I do not know about these repeated requests, but I should not have thought there was even any necessity to make them in the circumstances; and it is probably the reason why the honourable Member whom the Parliamentary Secretary was at that time addressing did not bring all the evidence forward, because it was considered to be already so well known. I do not think he could have anticipated such a reply, that the evidence was not there, when I should have thought that obviously it was abundantly there.

The Parliamentary Secretary then referred to evidence being required to substantiate the R.A.C.'s claim. Well, the evidence has been there. There have been many discussions on this basis. I suppose that substantiation must be a matter of opinion, because so long as you are determined not to consider anything as substantiated it is difficult to think what more evidence can be produced that will change the situation when all is already known.

Your Lordships will know that in the course of proceedings in another place it was announced that there would be partial exemption from the Ministry's test for R.A.C. registered instructors and also those who were on the register of the Motor Schools' Association. The Parliamentary Secretary said that the R.A.C. were willing to accept the compromise. I suppose that is true; but in my view it is stretching the point a little. We are indeed glad to have this compromise, because I have always understood that half-a-loaf is better than no bread. I am also quite willing to concede that this is a full half-loaf. But I think it in no way detracts from the force of my argument on the standard of our test. Incidentally, I wondered how one could come to a conclusion on partial exemption when there was no evidence on which total exemption could be considered; but perhaps that is not an important point.

We continue to regard the R.A.C. registered instructor as a man who is demonstrating to the public that the services of one who belongs to the cream of his profession are available. We are going to do our best, by tightening it if necessary, to make certain that our test remains the best that there is to offer. If I may take a couple of minutes, I should like to bring to your Lordships' notice various points which I claim are in favour of our test. The first one is that the Ministry do not set out the motoring offences which make a candidate ineligible for registration under their scheme. The R.A.C., on the other hand, provide in a quite forthright way for the rejection of candidates or the cancellation of their registration if they are convicted of careless driving or any more serious offence. That I score as a point for the R.A.C. The Ministry test the candidate's teaching ability with the examiner taking the place of the learner driver. The R.A.C., on the other hand, has a separate pupil who is not necessarily a learner but is certainly not an expert driver, and that, I submit, is a more practical test and scores another point. The Ministry re-test instructors at regular intervals. We can only conduct a limited number of re-tests because our availability of manpower and resources is less. So I would score a point for the Ministry, making two to one so far.

=== MATERIAL PROVIDED ===
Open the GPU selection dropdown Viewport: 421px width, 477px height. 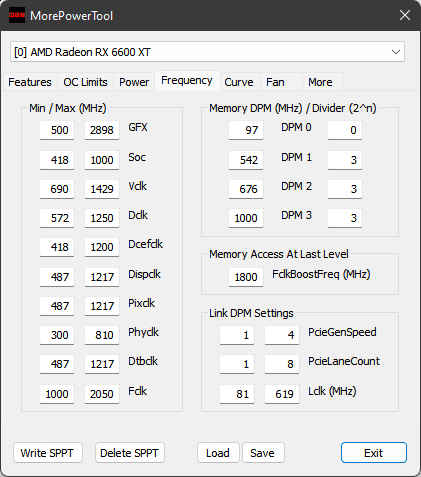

=== PARTS OF THE EXERCISE ===
1. Answer these questions from the speech on the R.A.C. and Ministry tests for driving instructors, one line each:
(a) Besides R.A.C. registered instructors, who was also to receive partial exemption from the Ministry's test?
(b) In the R.A.C. test of teaching ability, who acts as the pupil?
(c) Why can the R.A.C. conduct only a limited number of re-tests?
2. Continue the speech comparing the R.A.C. and Ministry tests for driving instructors, picking up right after its last sentence.

=== OUTPUTS IN ORDER ===
1.
(a) Those on the register of the Motor Schools' Association.
(b) A separate pupil who is not necessarily a learner but is certainly not an expert driver.
(c) Because its availability of manpower and resources is less.

2.
With regard to fees, I may mention that the Ministry's fees are £10 for the test and £5 every two years for re-registration. Our charge is four guineas, and two guineas for re-registration each year, plus two free plates to put on the instructor's car. Because of the sample retesting basis that I mentioned, I would score that one at half-a-point each. The Ministry require records of tuition and driving test pass rates to be kept by the instructors. The R.A.C. does not. But I do not score more than half-a-point to the Ministry for that. We have a positive control over advertising concerning R.A.C. registration. This the Ministry do not do, beyond providing that it is an offence for an instructor to represent improperly that he is Ministry of Transport approved. I have scored half-a-point to the R.A.C. there. The Ministry of Transport do not examine and register schools. The R.A.C. does—another point. The R.A.C. test of driving and tuition is certainly more extensive and covers higher speed techniques with a practical test on motorways or a suitable dual carriageway road. That is another point.

The Ministry's theoretical test covers some matters which do not seem to us to be an essential requirement for all registered instructors; that is, a detailed technical knowledge of car construction and design. The Ministry also has what I gather is a highly prized asset; namely, the Civil Service standard of invigilation when an examination is taking place. It is often spoken of in hushed whispers, and consequently I will give the Ministry half-a-point for that. Over the years we have accepted part-time or full-time instructors. The Ministry has only recently decided to accept part-time instructors, though professional, of course.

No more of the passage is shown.